Source passage>
● ● ●
12-15-2006 | Categories:

‘Cognitive Dissonance’ Became a Milestone In 1950s Psychology By Cynthia Crossen Wall Street Journal December 4, 2006

As the title of this article suggests, it is an historical look at Leon Festinger’s development of the concept of cognitive dissonance. I’ve written about it today because (1) it’s interesting on its own merits and (2) it serves as a reminder that the phenomena underlying patient compliance are not unique to healthcare and that theoretical work in non-healthcare fields, including but not limited to cognitive dissonance, may be directly applicable to the problems of nonadherence to treatment.


This excerpt makes the same point:

Why, for example, do people who know cigarettes are bad for their health continue to smoke? This is classic cognitive dissonance: They know one thing and feel another. Mr. Festinger believed this incongruity is as uncomfortable to the human organism as hunger. One way or another, the anxiety must be assuaged. So the smoker builds a bridge — a rationalization — from feeling to fact: If he stopped smoking, he’d gain weight, which would also be unhealthy; some risks are worth taking to have a full life; the risks of smoking have been exaggerated. Indeed, in a 1954 survey asking people if they felt the link between lung cancer and cigarettes had been proven, 86% of heavy smokers thought it wasn’t proven, while only 55% of nonsmokers doubted the connection.
● ● ●
Record extracts>
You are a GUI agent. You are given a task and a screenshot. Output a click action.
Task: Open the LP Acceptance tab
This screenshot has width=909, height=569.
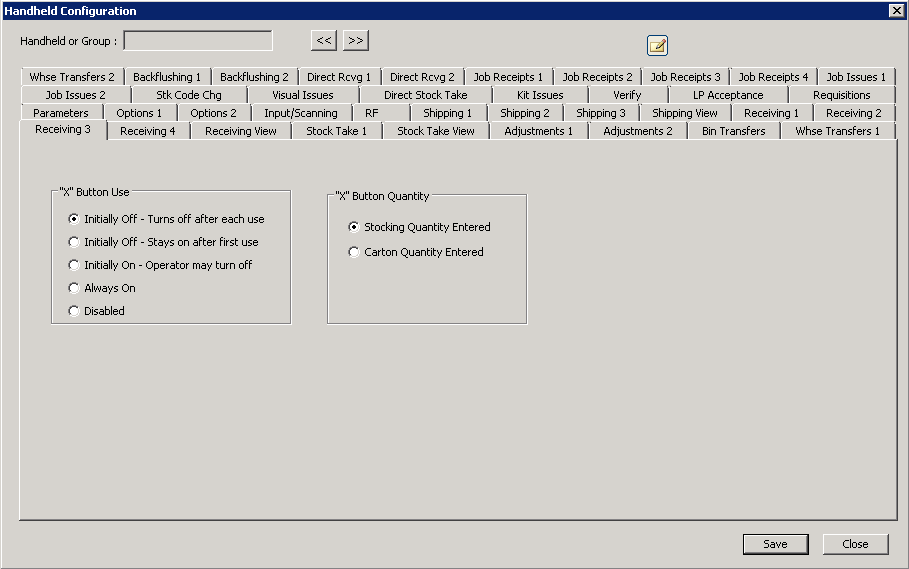[727, 95]
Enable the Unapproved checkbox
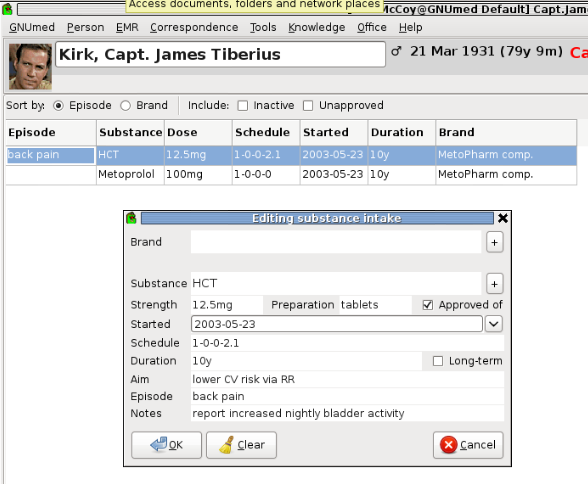Viewport: 588px width, 484px height. 308,106
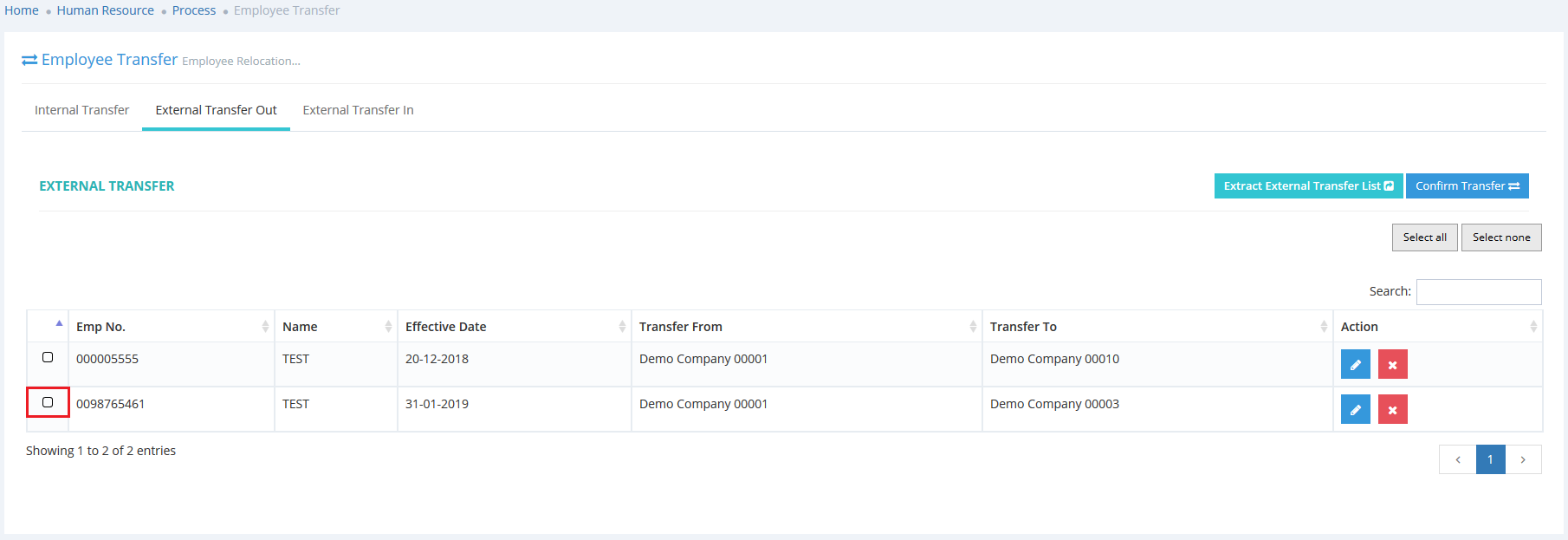Edit the transfer record for employee 000005555

tap(1355, 364)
● ● ●
Set of tasks>
1. List the rationalizations that, according to the passage on cognitive dissonance, the smoker builds from feeling to fact.
2. Transcribe the passage on cognitive dissonance, starting at "This excerpt makes" and ending at "doubted the connection.".
The entries come from a different source than the passage on cognitive dissonance.

Results in order>
1.
- If he stopped smoking, he'd gain weight, which would also be unhealthy.
- Some risks are worth taking to have a full life.
- The risks of smoking have been exaggerated.

2.
This excerpt makes the same point:

Why, for example, do people who know cigarettes are bad for their health continue to smoke? This is classic cognitive dissonance: They know one thing and feel another. Mr. Festinger believed this incongruity is as uncomfortable to the human organism as hunger. One way or another, the anxiety must be assuaged. So the smoker builds a bridge — a rationalization — from feeling to fact: If he stopped smoking, he’d gain weight, which would also be unhealthy; some risks are worth taking to have a full life; the risks of smoking have been exaggerated. Indeed, in a 1954 survey asking people if they felt the link between lung cancer and cigarettes had been proven, 86% of heavy smokers thought it wasn’t proven, while only 55% of nonsmokers doubted the connection.